### Exercise instructions
Scan the material below and count each line with the string "column". Reply with the count alone.

### Records for this task
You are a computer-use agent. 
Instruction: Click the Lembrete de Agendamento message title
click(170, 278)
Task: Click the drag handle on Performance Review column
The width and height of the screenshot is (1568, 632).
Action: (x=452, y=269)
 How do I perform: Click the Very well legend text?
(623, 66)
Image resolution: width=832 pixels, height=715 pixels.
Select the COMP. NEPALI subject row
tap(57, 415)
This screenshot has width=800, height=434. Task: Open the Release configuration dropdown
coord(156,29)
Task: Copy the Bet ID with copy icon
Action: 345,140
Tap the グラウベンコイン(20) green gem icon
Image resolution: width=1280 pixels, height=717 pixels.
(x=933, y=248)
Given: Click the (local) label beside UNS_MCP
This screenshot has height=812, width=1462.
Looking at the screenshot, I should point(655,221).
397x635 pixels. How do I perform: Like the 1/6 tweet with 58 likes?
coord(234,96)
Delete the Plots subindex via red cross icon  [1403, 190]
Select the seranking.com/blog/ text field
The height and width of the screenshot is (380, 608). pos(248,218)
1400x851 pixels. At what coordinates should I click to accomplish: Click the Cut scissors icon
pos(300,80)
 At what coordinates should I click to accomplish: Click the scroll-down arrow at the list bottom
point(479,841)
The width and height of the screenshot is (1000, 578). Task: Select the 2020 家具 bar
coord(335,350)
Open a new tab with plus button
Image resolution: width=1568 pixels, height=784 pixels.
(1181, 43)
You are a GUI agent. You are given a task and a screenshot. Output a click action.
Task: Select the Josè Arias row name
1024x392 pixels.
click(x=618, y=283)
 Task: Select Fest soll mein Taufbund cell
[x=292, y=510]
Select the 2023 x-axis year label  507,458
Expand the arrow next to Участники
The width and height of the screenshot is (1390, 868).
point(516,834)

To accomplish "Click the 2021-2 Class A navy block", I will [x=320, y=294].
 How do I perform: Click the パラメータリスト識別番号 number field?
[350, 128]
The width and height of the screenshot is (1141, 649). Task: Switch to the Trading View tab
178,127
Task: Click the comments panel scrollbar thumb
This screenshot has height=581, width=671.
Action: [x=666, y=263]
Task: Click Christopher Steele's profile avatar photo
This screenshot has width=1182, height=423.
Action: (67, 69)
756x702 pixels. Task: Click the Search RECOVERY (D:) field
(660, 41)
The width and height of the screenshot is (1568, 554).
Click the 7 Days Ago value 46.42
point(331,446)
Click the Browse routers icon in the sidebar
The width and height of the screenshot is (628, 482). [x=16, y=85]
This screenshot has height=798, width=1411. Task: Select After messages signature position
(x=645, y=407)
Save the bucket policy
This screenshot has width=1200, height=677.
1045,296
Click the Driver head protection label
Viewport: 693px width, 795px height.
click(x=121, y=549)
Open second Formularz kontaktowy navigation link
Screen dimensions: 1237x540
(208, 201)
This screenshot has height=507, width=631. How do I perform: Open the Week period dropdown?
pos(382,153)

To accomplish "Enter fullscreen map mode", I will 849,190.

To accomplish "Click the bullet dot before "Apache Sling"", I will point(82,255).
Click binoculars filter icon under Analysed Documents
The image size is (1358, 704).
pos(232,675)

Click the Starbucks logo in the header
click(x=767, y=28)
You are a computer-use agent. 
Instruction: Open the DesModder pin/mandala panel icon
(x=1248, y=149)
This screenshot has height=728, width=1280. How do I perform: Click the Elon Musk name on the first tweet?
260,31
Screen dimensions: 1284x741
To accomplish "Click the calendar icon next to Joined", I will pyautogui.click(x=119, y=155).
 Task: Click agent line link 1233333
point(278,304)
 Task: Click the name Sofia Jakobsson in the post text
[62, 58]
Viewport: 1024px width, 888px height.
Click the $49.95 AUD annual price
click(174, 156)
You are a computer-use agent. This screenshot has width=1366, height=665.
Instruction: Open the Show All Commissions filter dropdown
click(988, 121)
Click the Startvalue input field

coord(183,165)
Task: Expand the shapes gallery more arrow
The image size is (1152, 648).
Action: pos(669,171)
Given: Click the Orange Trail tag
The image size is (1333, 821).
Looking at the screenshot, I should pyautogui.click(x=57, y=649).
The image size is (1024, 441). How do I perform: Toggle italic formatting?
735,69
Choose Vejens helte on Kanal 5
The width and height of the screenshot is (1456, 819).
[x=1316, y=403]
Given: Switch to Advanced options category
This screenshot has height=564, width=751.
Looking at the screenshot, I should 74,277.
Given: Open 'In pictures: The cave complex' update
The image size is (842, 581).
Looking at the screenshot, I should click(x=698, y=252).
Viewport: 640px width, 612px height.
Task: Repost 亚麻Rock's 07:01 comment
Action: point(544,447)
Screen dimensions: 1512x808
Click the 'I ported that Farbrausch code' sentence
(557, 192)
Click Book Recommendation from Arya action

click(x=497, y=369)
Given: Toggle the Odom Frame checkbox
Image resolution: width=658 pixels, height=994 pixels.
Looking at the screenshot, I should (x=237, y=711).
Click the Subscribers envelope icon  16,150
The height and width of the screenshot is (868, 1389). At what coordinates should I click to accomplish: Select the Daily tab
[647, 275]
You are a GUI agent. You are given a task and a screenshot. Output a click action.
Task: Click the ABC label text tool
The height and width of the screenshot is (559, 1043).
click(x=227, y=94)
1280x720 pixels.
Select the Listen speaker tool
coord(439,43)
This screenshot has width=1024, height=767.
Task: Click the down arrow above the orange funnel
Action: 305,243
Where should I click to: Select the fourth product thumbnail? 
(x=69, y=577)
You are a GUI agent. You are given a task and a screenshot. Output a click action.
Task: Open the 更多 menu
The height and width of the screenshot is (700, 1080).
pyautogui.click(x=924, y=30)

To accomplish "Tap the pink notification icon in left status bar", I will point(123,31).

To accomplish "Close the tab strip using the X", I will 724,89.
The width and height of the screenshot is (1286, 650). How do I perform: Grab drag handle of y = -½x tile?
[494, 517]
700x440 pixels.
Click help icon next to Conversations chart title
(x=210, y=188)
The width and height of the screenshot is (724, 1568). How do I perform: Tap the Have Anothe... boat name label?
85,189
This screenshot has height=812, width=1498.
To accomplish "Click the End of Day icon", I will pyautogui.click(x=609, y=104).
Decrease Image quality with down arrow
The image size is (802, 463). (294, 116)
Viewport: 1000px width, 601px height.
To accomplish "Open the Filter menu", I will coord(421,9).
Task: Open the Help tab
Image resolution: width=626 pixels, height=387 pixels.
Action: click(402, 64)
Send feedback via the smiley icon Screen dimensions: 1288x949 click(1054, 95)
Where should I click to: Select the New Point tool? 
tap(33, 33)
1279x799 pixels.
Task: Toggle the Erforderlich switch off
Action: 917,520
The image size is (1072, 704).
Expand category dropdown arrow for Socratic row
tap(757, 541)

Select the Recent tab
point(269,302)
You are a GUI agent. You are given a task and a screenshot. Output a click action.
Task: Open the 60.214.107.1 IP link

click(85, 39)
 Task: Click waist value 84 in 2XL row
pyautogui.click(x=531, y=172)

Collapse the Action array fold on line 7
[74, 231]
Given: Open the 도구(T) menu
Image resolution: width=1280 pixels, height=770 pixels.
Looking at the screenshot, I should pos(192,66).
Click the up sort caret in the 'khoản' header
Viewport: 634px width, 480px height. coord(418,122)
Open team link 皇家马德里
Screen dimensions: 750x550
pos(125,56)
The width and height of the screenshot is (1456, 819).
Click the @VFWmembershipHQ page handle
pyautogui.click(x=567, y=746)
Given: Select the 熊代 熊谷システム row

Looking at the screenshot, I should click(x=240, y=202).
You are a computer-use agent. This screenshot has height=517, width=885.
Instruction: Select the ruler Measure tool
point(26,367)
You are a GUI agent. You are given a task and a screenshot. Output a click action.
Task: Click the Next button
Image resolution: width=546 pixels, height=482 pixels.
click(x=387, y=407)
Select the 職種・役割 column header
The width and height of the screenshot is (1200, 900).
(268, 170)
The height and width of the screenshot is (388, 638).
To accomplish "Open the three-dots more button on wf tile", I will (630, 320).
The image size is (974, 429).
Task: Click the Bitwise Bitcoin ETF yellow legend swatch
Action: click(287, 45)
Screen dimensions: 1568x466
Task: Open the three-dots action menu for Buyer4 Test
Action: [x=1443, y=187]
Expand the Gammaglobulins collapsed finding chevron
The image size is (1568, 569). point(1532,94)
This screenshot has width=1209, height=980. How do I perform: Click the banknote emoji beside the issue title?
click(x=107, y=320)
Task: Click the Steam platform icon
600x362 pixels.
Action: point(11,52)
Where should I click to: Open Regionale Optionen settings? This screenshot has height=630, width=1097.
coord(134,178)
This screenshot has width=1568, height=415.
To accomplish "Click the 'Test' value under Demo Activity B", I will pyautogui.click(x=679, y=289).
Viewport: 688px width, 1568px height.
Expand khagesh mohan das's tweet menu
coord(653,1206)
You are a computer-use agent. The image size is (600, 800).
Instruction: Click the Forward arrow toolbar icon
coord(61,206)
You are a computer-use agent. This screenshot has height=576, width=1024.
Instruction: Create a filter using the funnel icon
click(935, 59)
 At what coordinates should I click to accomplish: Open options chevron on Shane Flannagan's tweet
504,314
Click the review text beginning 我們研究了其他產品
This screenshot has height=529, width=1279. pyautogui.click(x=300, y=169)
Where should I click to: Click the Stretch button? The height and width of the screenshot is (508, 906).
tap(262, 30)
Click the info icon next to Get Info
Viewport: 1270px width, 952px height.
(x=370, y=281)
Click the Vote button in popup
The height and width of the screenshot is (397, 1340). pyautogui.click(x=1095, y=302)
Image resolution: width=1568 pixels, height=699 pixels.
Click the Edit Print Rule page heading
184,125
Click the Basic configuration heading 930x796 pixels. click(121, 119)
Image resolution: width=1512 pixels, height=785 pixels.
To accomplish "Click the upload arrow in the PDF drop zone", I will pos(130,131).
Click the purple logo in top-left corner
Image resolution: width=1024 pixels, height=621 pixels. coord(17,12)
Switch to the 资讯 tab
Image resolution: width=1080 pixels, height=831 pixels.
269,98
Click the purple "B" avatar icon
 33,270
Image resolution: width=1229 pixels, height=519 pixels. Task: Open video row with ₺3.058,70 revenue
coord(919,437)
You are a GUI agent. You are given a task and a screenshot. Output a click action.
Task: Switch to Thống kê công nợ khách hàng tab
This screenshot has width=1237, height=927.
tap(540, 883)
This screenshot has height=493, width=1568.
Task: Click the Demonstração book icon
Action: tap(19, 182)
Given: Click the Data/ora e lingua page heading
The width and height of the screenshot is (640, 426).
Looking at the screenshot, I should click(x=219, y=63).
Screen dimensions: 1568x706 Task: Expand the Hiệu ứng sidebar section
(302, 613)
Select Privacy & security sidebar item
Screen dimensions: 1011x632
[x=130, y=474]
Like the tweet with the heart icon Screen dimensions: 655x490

### Result for this task
2